First off, the Urban Farmer isn’t really a farmer and she isn’t particularly urban.
She resides on the fringes of the Cinderblocks and another fictitious north of Seattle neighborhood, Pleasant Arms. Periodically, she comes in contact with some of those neighborhood’s denizens.
She calls herself a writer. That is suspect, too. Yesterday afternoon, for example, she spent washing windows. She could have been working out some of the puzzles in her work-in-progress novel, How to Save a Life. How can Jack be a State Trooper with one leg lopped off? How is it Hearndon is closing in on forty and has never left home? And what about their mom, Julie? What’s her reason for staying?

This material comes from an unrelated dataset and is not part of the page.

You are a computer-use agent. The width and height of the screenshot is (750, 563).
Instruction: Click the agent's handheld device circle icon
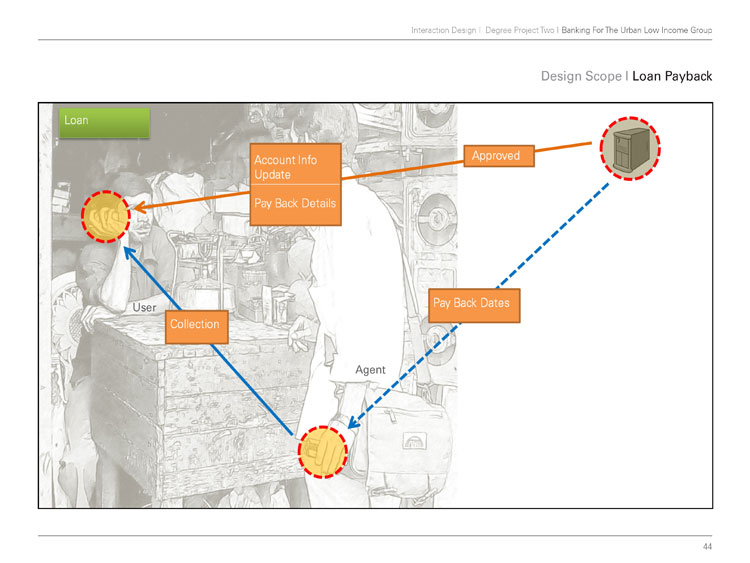tap(323, 452)

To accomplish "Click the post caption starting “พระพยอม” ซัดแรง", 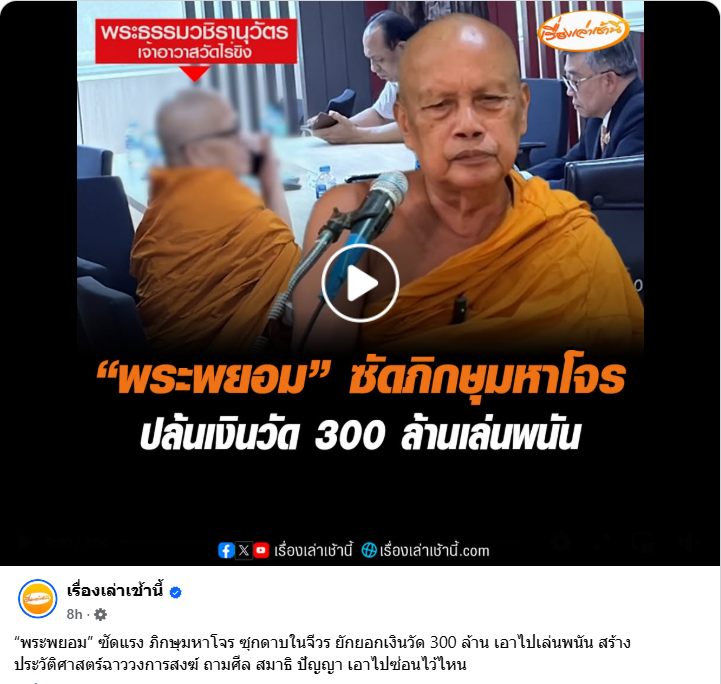I will [322, 653].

But no, the Urban Farmer, who is really only marginally urban and marginally a farmer, was climbing ladders, spraying windows with diluted ammonia, rubbing away window grime with yesterday’s Seattle Times, and ducking spider webs. She was peering into the house, seeing what the burglar sees, swallowing hard when she ascended to the ladder’s top-most step, thinking about what Paul Iverson’s wife’s thoughts were in the moments before she dove off the backyard apple tree in Carolyn Parkhurst’s novel Dogs of Babel.
The Cinderblocks is where the Urban Farmer houses her fictional forays.
Book Reviews is where she gives her take on books.
Favorite Words Buried in Books is where she unearths cool, seldom-seen words.
And the Urban Farmer section? This is where our U.F. talks about battling blackberry vines,
and harvesting bits of cloth into confections such as looney pants.